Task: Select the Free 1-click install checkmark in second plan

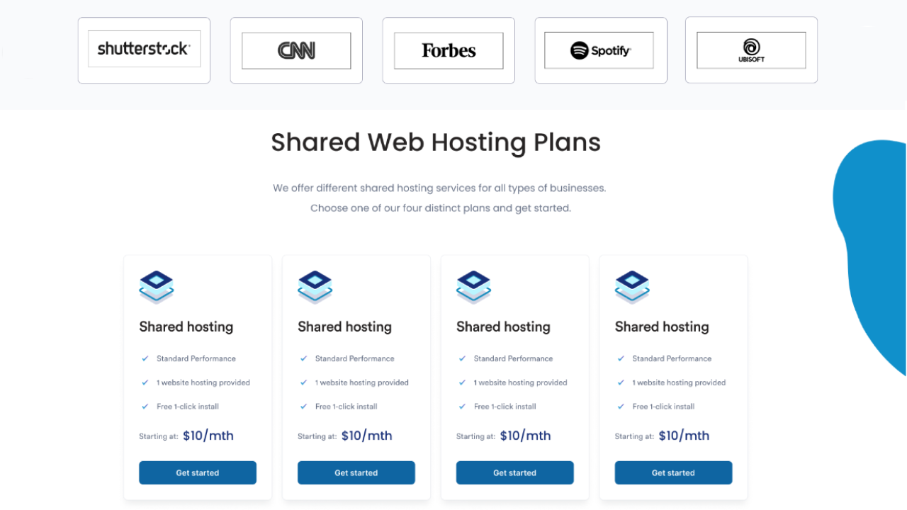Action: click(x=304, y=407)
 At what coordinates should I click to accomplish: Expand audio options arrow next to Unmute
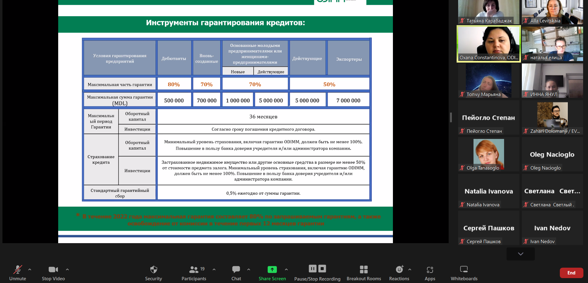(30, 270)
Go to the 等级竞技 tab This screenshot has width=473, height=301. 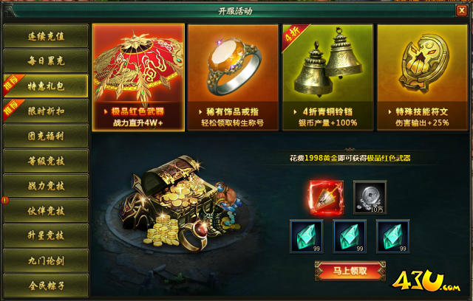(x=46, y=161)
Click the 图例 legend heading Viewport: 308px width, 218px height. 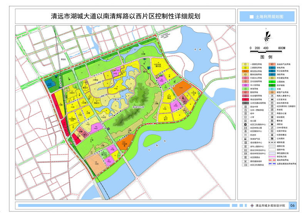267,56
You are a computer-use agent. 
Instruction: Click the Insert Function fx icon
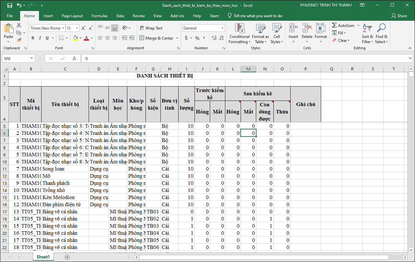coord(74,58)
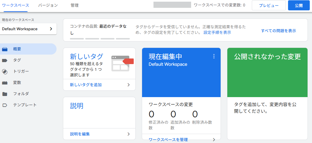Viewport: 312px width, 143px height.
Task: Open the 設定手順を表示 link
Action: (217, 32)
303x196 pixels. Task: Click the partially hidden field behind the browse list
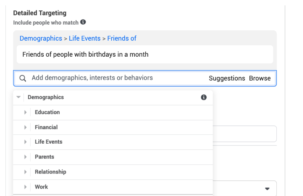click(x=244, y=134)
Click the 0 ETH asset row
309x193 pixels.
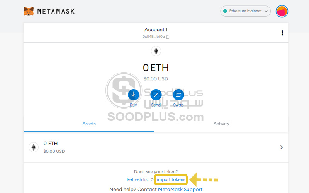156,147
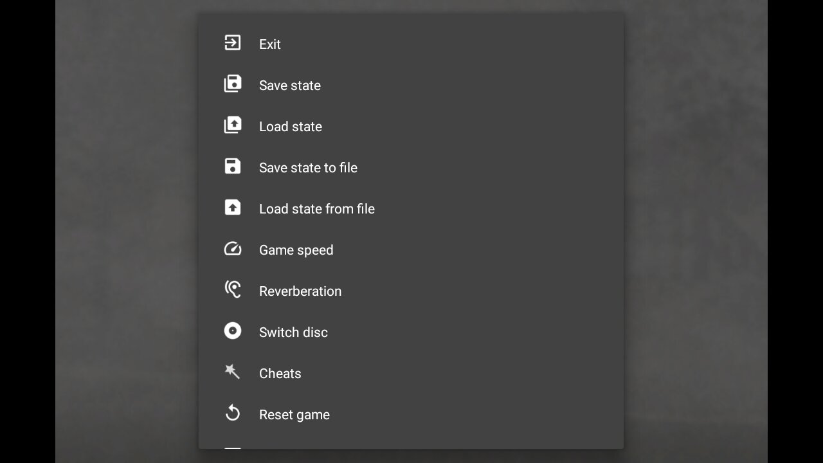The width and height of the screenshot is (823, 463).
Task: Open the Load state option
Action: pos(290,127)
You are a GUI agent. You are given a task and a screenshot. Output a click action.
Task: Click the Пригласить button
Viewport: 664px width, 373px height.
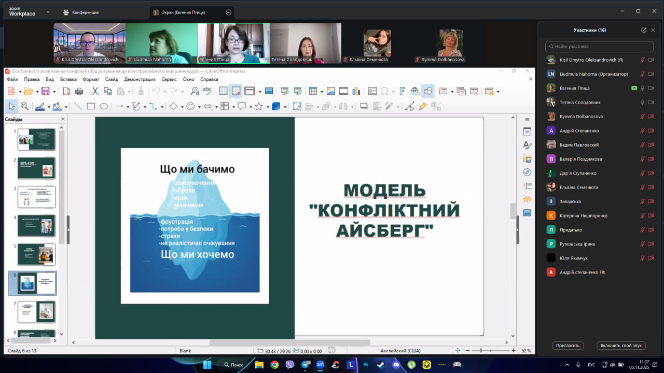tap(568, 346)
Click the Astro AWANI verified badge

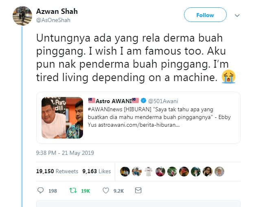(143, 101)
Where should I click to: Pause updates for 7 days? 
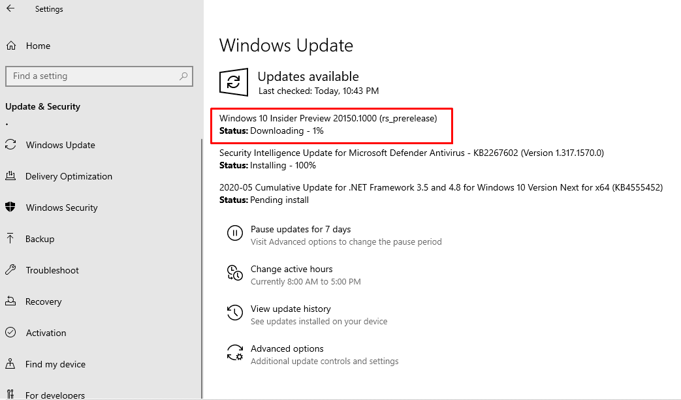301,229
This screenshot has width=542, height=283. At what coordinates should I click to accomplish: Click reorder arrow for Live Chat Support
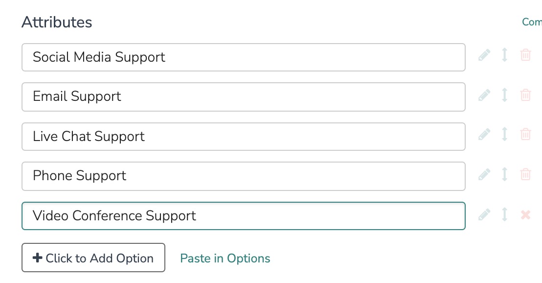point(504,134)
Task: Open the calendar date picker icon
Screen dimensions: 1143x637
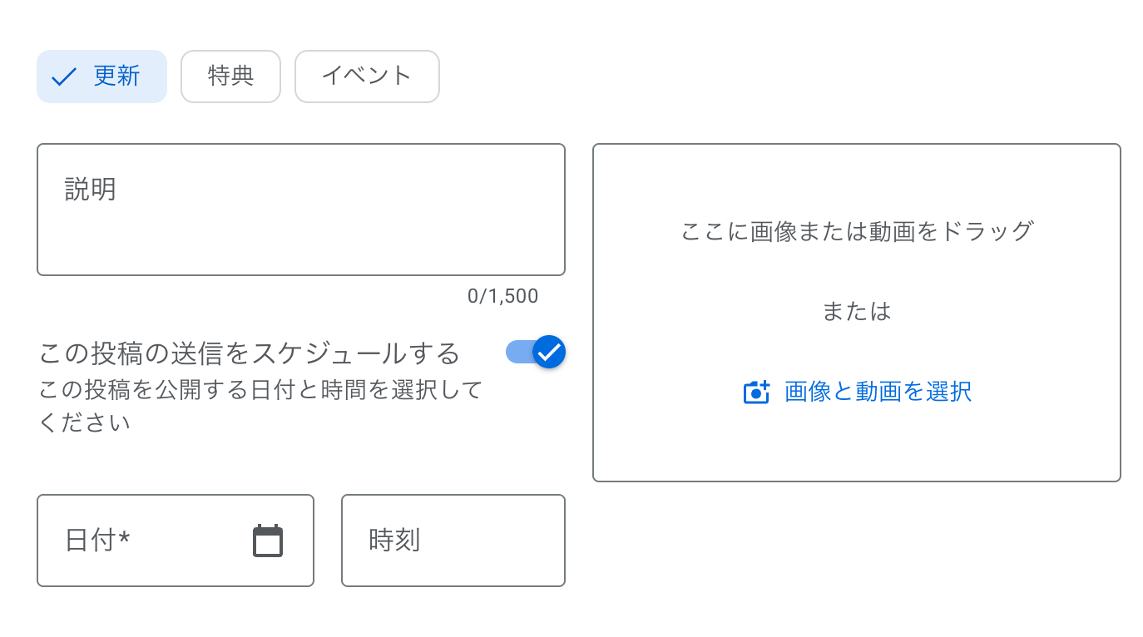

------

- Problem details
All lines from the one containing "Viewport: 664px width, 373px height." through the end of the entries above must be given again exactly, with every picture omitted.

- Solution to this task
Viewport: 664px width, 373px height.
tap(568, 346)
Click the Astro AWANI verified badge

(143, 101)
Where should I click to: Pause updates for 7 days? 
301,229
This screenshot has width=542, height=283. At what coordinates should I click to accomplish: Click reorder arrow for Live Chat Support
point(504,134)
Task: Open the calendar date picker icon
Screen dimensions: 1143x637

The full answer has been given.